The Tax Appeals Tribunal rejected the taxpayers' arguments. The New York Court of Appeals has held that the state's power to tax does not need to be based on the taxpayer's own activities in the state.9 In order to justify the imposition of tax, the relevant inquiry is whether New York has given something for which it may impose a tax in return. New York satisfied this standard because it provided privileges and immunities that led to LP2's income, which was passed to its shareholders, including the taxpayers.

In support of its decision, the Tax Appeals Tribunal explained that the fact the taxpayers did not have any activities in New York in their own capacity was not the relevant issue. Rather, the issue involved the activities of LP2, which was wholly owned, directly or indirectly, by LP1. In turn, LLC had a substantial interest in LP1. There was no question that LP2, a disregarded entity for federal income tax purposes, did business in New York and that LP1 reported all of LP2's income and expenses on its informational return. In short, LP2's activities were the activities that were being taxed. LP2 met the four-prong test established in Complete Auto Transit, the physical presence required by Matter of Orvis Co. v. Tax Appeals Tribunal10 and the presence necessary to satisfy the Due Process Clause as described in Quill.

Commentary

New York has a reputation for imposing broad nexus standards, particularly in the area of sales and use taxation. However, taxpayers with a passive ownership interest in a business with activity in New York must be aware that they may have corporate income tax nexus with the state.11 Other than owning an indirect interest in a limited partnership that conducted business in the state, the taxpayers had no connection with New York. Although their ownership interest of the limited partnership was through multiple layers of pass-through entities, the taxpayers received income from New York sources that had not previously been taxed. Thus, a general partnership interest is sufficient to establish nexus even if it is far removed from the entity with activity in New York.12

Footnotes

1 Shell Gas Gathering Corp. #2 and Shell Gas Pipeline Corp. #2, New York Division of Tax Appeals, Tax Appeals Tribunal, DTA Nos. 821569 and 821570, Sept. 23, 2010.

2 The taxpayers were not licensed to do business in New York and they did not own property or have any employees in the state.
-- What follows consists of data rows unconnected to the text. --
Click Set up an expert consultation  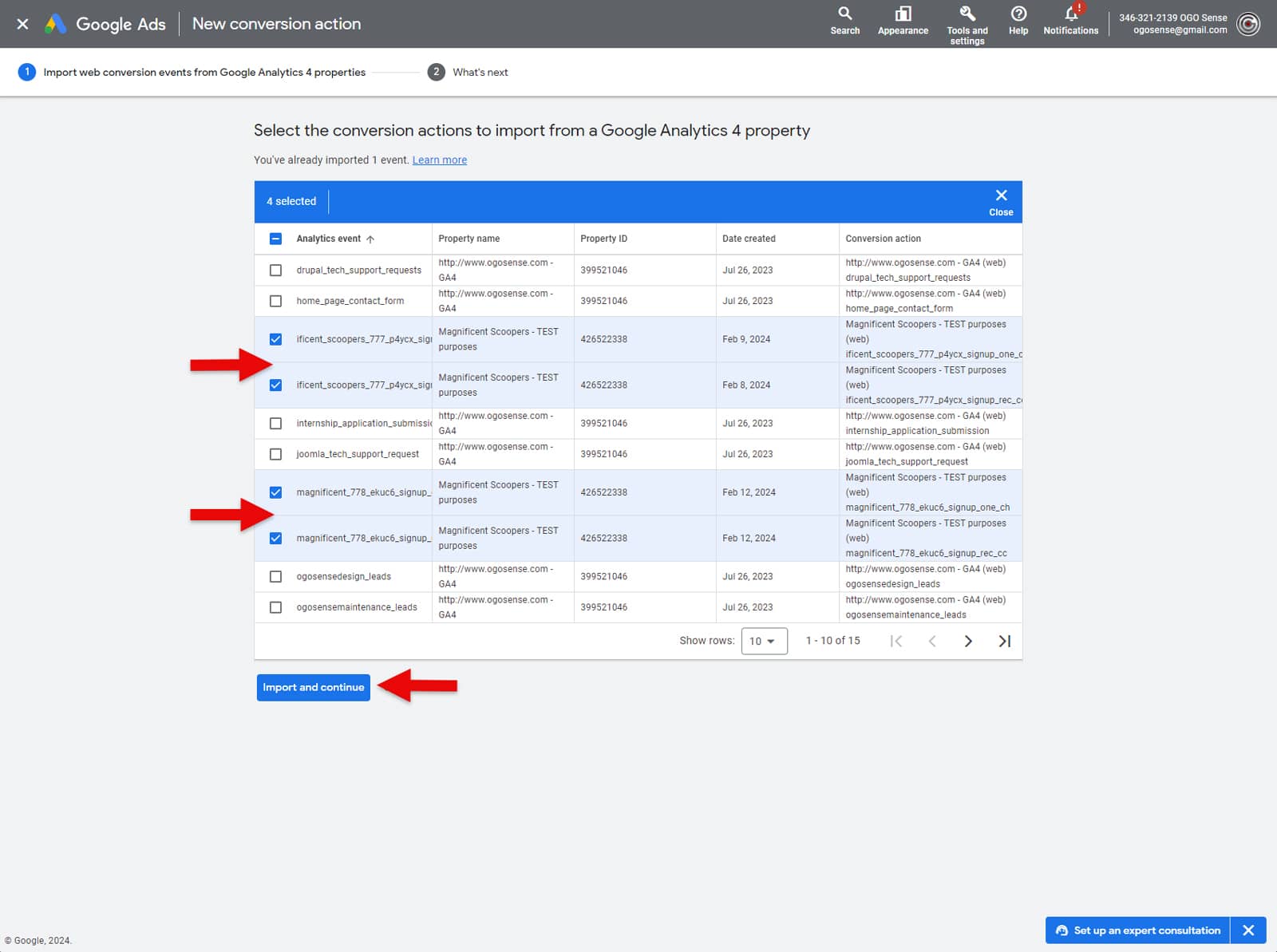[x=1137, y=930]
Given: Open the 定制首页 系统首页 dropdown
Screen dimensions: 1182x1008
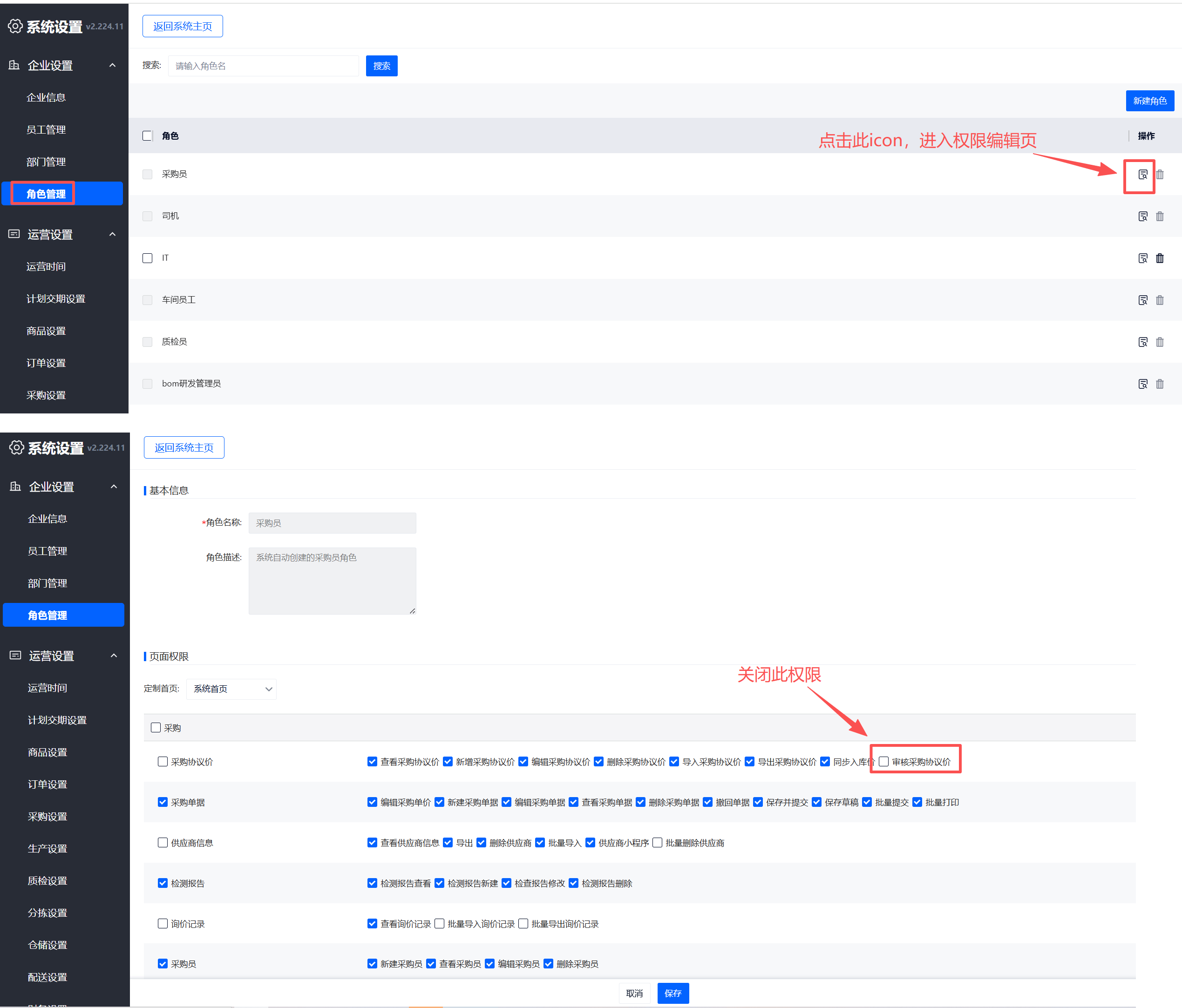Looking at the screenshot, I should [231, 689].
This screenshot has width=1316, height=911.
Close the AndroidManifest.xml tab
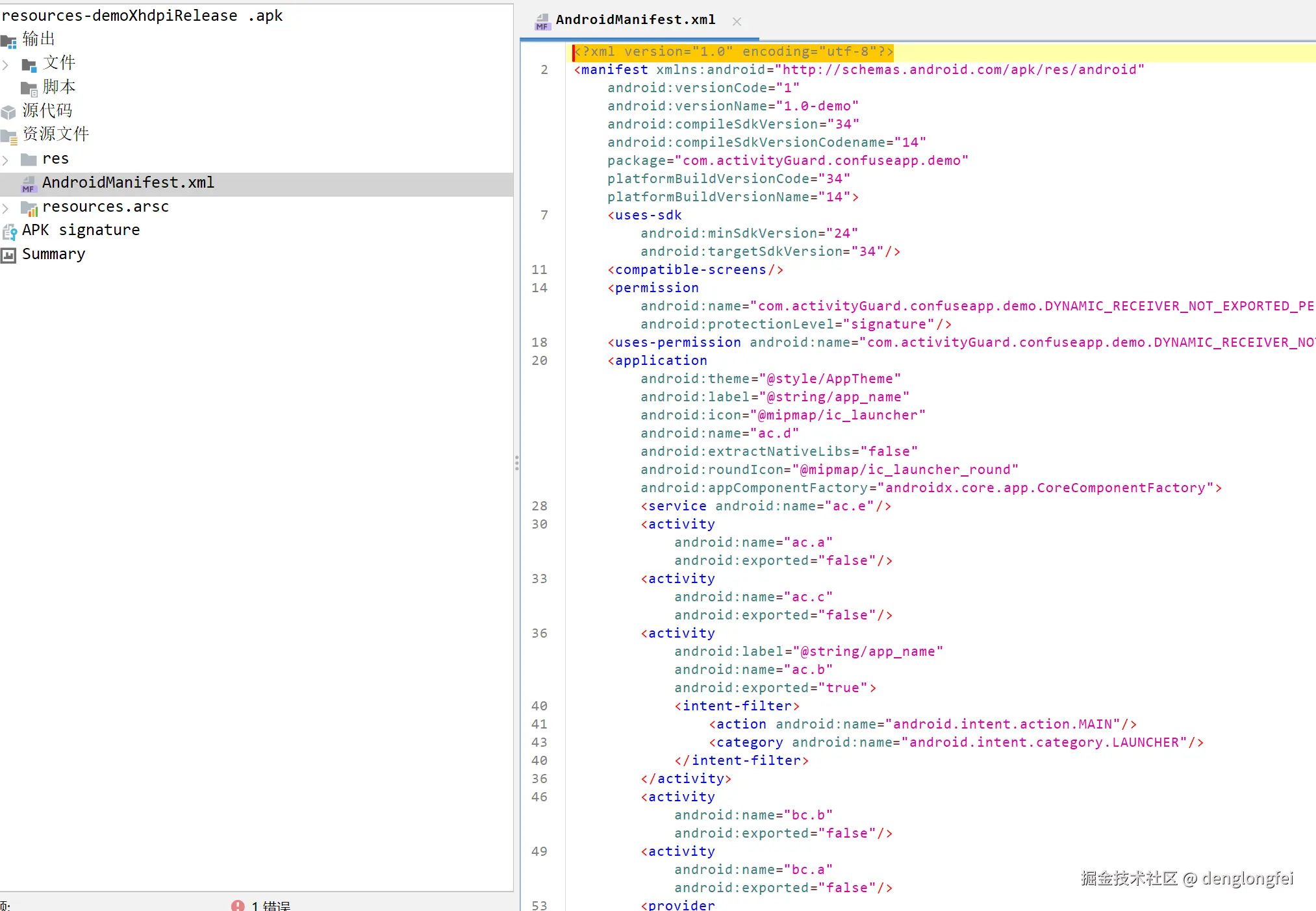pos(737,21)
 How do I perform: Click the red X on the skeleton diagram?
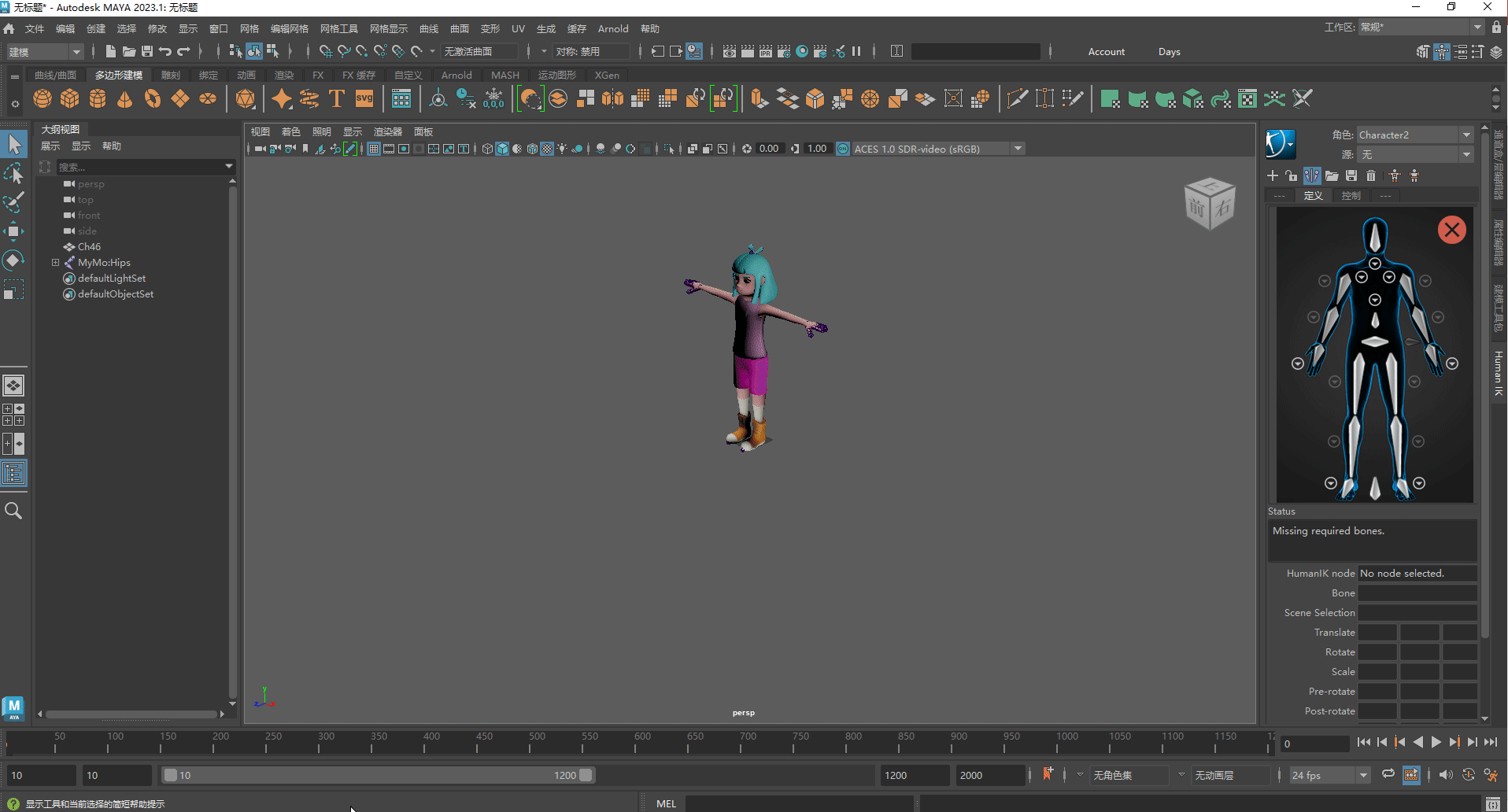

3 The taxpayers filed Form CT-245, Maintenance Fee and Activities Return for a Foreign Corporation Disclaiming Tax Liability.

4 N.Y. TAX LAW § 208(1).

5 N.Y. TAX LAW § 209(1).

6 N.Y. COMP. CODES R. & REGS. tit. 20, § 1-3.2(a)(5).

7 504 U.S. 298 (1992).

8 430 U.S. 274 (1977). To satisfy the Commerce Clause, the following tests must be met: (1) there is substantial nexus with the taxing state, (2) the tax is fairly apportioned, (3) the tax does not discriminate against interest commerce and (4) the tax is fairly related to the services provided by the state.

9 Matter of Allied-Signal, Inc. v. Commissioner of Finance, 588 N.E.2d 731 (N.Y. 1991). The Tax Appeals Tribunal relied on this case to support its decision. In this case, the New York Court of Appeals expressly stated that is was addressing both Due Process Clause and Commerce Clause issues when it found the New York City method of taxing the income of foreign corporations with an interest in New York businesses did not violate the U.S. Constitution.

10 654 N.E.2d 954 (N.Y. 1995).

11 Note that there are specific types of passive entities that can be used in a corporate structure where nexus would not result. For example, a portfolio investment partnership could be used in certain circumstances. N.Y. COMP. CODES R. & REGS. tit. 20, § 1-3.2(a)(6)(i).

12 Ownership of a partnership interest is sufficient to create nexus in many states. For example, this rule is followed in Kentucky (Revenue Cabinet v. Asworth Corp., Kentucky Court of Appeals, Nos. 2007-CA-002549-MR, 2008-CA-000023-MR, Nov. 20, 2009); New Jersey (N.J. ADMIN. CODE § 18:7-7.6) and Wisconsin (WIS. STAT. § 71.22(1r)).

The content of this article is intended to provide a general guide to the subject matter. Specialist advice should be sought about your specific circumstances.